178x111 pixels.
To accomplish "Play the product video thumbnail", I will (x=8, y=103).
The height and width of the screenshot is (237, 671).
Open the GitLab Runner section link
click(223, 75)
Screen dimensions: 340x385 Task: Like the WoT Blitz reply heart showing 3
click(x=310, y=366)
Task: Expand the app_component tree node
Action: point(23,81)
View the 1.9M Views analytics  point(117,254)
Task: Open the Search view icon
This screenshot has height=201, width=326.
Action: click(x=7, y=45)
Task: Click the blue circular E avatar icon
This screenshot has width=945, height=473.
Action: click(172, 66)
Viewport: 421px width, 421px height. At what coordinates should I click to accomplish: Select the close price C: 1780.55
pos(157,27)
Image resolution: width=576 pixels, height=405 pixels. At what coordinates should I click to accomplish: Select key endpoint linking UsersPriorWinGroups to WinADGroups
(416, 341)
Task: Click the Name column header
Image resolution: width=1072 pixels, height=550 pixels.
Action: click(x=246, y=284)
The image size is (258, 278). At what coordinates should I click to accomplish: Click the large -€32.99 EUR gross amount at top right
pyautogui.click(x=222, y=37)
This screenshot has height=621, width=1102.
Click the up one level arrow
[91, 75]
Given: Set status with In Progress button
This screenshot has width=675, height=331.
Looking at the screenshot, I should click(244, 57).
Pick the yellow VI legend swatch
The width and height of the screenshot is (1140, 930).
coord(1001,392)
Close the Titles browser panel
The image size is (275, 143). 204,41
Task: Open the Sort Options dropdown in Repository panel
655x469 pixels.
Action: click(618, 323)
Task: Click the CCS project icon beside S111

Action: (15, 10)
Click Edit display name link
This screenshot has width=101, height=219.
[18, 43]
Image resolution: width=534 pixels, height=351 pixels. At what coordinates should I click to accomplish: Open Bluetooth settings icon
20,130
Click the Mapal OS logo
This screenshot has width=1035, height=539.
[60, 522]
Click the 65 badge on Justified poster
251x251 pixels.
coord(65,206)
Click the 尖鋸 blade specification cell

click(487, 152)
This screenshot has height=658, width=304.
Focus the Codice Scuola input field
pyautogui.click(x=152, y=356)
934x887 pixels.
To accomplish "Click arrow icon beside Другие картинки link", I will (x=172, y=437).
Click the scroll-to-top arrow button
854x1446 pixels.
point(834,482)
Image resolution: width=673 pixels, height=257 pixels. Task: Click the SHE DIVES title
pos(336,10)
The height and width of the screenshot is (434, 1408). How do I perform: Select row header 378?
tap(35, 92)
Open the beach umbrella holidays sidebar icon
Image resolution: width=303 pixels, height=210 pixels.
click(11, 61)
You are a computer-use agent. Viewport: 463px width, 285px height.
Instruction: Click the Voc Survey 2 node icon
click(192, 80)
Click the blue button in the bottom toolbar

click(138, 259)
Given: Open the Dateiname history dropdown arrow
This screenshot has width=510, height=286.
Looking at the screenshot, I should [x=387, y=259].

▶ Work to be completed: Could you retype exactly the lines above, starting at the line that contains "Task: Click the blue circular E avatar icon" and ending at the line that contains "Pick the yellow VI legend swatch", and nothing more?

▶ Reply:
Task: Click the blue circular E avatar icon
This screenshot has width=945, height=473.
Action: click(172, 66)
Viewport: 421px width, 421px height. At what coordinates should I click to accomplish: Select the close price C: 1780.55
pos(157,27)
Image resolution: width=576 pixels, height=405 pixels. At what coordinates should I click to accomplish: Select key endpoint linking UsersPriorWinGroups to WinADGroups
(416, 341)
Task: Click the Name column header
Image resolution: width=1072 pixels, height=550 pixels.
Action: click(x=246, y=284)
The image size is (258, 278). At what coordinates should I click to accomplish: Click the large -€32.99 EUR gross amount at top right
pyautogui.click(x=222, y=37)
This screenshot has height=621, width=1102.
Click the up one level arrow
[91, 75]
Given: Set status with In Progress button
This screenshot has width=675, height=331.
Looking at the screenshot, I should click(244, 57).
Pick the yellow VI legend swatch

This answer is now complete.